#### Passage provided:
"""
In some embodiments, the wireless device or devices are delay tolerant. Delay tolerance may be defined with respect to a threshold. In some examples, delay tolerance may be linked to the first transmission cycle. In some embodiments, the wireless device or devices include a UE with a long sleep cycle or an MTC device.

Some embodiments include systems for supervision of wireless devices in a wireless communications system. In some examples, the systems include means for determining a list of connected wireless devices and means for broadcasting one or more messages including the list of connected wireless devices. In some embodiments, the systems further include means for receiving a message from a wireless device that the wireless device is not on the list of connected devices. The list of connected devices may include one or more wireless devices that have not transmitted a keep-alive handshake initiation message within a time period.

In some embodiments, the means for broadcasting the one or more messages includes means for transmitting a plurality of messages bases on a staggered DRX cycle. Some messages from the plurality of messages may include a subset of connected wireless devices from the list of connected wireless devices.

Some embodiments include devices for supervision of wireless devices in a wireless communications system. In some embodiments, the devices include at least one processor and a memory coupled to the processor. The processor may be configured to determine a list of connected devices and broadcast one or more messages including the list of connected devices.
"""
#### Data entries:
"""
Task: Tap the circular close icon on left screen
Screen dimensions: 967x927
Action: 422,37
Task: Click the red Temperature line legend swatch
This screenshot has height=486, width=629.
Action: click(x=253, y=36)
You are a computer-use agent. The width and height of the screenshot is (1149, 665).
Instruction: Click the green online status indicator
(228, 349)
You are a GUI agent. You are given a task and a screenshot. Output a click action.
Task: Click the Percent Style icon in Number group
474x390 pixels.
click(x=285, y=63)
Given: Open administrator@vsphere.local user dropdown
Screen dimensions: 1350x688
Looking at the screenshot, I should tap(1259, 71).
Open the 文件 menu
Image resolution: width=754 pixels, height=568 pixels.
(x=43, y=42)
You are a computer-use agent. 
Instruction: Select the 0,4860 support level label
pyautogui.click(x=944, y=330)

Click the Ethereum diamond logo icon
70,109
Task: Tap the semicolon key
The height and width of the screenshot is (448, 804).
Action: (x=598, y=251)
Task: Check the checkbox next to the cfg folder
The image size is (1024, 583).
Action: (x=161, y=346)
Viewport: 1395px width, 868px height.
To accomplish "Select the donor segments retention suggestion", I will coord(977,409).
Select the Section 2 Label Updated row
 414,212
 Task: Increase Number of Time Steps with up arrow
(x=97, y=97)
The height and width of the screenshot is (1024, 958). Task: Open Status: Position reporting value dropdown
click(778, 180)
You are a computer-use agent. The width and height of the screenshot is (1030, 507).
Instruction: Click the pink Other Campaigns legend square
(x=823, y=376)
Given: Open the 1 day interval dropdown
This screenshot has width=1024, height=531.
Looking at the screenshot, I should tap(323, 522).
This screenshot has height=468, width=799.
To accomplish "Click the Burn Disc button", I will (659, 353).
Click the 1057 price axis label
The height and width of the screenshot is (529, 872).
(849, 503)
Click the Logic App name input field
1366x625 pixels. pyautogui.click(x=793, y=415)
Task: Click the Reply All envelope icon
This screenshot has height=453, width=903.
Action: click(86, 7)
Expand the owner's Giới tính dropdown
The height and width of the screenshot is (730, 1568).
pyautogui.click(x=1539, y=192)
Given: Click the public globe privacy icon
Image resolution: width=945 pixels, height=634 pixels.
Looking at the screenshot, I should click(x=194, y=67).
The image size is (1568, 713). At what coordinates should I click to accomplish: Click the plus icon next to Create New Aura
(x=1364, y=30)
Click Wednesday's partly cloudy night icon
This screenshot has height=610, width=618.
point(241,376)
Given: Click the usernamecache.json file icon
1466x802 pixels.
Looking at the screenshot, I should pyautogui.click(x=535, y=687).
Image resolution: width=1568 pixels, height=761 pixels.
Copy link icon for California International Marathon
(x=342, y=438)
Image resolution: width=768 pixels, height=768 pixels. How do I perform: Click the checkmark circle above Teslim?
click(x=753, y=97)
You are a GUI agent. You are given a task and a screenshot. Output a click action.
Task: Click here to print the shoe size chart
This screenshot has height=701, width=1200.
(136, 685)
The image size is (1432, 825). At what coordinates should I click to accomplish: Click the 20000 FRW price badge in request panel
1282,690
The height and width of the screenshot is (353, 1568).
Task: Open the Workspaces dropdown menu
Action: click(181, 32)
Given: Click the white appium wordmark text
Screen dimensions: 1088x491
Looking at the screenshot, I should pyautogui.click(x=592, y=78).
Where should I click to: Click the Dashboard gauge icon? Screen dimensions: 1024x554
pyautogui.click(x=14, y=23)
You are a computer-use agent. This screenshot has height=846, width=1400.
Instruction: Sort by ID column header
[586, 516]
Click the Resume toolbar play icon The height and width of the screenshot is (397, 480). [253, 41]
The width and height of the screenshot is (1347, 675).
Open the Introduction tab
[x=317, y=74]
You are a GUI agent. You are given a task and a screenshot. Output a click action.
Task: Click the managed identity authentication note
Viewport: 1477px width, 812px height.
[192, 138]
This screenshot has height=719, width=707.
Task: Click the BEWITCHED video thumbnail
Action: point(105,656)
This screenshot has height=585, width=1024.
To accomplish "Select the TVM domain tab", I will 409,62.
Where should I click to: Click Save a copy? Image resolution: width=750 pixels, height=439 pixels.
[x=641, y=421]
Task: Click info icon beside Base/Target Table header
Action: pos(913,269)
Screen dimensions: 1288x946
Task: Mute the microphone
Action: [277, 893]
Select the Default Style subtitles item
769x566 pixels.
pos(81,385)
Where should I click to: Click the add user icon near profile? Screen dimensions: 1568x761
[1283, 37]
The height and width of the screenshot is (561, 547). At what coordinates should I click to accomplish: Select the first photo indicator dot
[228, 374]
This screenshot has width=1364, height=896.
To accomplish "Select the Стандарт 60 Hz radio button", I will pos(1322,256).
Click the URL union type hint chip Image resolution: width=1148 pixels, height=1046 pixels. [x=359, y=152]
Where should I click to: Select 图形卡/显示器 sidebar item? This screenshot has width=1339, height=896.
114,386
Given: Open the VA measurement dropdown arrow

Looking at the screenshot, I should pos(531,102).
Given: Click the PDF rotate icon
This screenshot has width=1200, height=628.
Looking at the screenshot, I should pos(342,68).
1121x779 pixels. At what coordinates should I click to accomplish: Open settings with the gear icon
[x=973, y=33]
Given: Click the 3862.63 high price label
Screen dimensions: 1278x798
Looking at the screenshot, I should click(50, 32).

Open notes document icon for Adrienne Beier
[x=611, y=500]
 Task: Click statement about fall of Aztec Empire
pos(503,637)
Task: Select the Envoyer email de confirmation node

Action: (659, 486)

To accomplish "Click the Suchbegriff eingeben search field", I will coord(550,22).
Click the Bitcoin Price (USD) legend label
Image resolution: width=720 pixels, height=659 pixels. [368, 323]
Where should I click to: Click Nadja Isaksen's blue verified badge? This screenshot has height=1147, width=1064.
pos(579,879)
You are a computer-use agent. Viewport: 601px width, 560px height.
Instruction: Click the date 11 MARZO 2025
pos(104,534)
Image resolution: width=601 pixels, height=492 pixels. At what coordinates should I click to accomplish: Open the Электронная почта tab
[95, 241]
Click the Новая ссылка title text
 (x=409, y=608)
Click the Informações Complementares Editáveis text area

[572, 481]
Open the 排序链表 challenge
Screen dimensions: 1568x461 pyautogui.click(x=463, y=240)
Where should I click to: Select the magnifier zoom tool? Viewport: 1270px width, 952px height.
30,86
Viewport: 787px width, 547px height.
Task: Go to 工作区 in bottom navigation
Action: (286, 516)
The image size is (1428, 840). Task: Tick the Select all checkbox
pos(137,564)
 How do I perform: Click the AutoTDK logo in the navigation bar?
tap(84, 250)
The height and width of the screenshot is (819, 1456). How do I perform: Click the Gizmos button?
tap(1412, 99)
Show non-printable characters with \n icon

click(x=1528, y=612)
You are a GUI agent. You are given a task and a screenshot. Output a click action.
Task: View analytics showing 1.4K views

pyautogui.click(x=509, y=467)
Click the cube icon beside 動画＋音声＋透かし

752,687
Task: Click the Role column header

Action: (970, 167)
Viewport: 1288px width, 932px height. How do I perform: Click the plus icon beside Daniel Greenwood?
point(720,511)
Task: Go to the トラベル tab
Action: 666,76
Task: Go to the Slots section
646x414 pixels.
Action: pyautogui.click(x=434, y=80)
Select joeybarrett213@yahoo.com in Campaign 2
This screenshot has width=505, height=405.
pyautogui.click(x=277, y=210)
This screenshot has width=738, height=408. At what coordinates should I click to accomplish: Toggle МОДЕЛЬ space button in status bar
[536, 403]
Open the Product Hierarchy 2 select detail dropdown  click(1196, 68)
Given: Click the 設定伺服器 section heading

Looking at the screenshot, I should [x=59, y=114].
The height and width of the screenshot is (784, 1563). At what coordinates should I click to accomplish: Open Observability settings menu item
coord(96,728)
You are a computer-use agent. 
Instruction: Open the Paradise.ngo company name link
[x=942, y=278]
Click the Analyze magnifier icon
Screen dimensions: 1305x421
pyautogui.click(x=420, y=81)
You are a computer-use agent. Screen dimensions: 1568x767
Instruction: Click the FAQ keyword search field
"""
#### Problem description:
Please resume the passage on supervising wireless devices, starting right after its last sentence. The records are separate material, apart from the passage on supervising wireless devices.

#### Response for this exercise:
Some embodiments include computer program products for supervision of wireless devices in a wireless communications system. In some embodiments, the computer program product may include a non-transitory computer readable medium having program code recorded on it. The program code may include instructions for determining a list of connected devices and broadcasting one or more messages including the list of connected devices.

DETAILED DESCRIPTION

Methods, systems, and devices for transmission overload control and/or supervision of wireless devices are provided in accordance with various embodiments. The methods, systems, and device may provide for resolving issues associated with numerous wireless devices connected to a base station. For example, tools and techniques are described that may be used to address issues associated with numerous connected wireless devices attempting to simultaneously transmit on an uplink. Further, tools and techniques are provided that may be used to address issues associated with infrequent communication between wireless devices and a base station, for example.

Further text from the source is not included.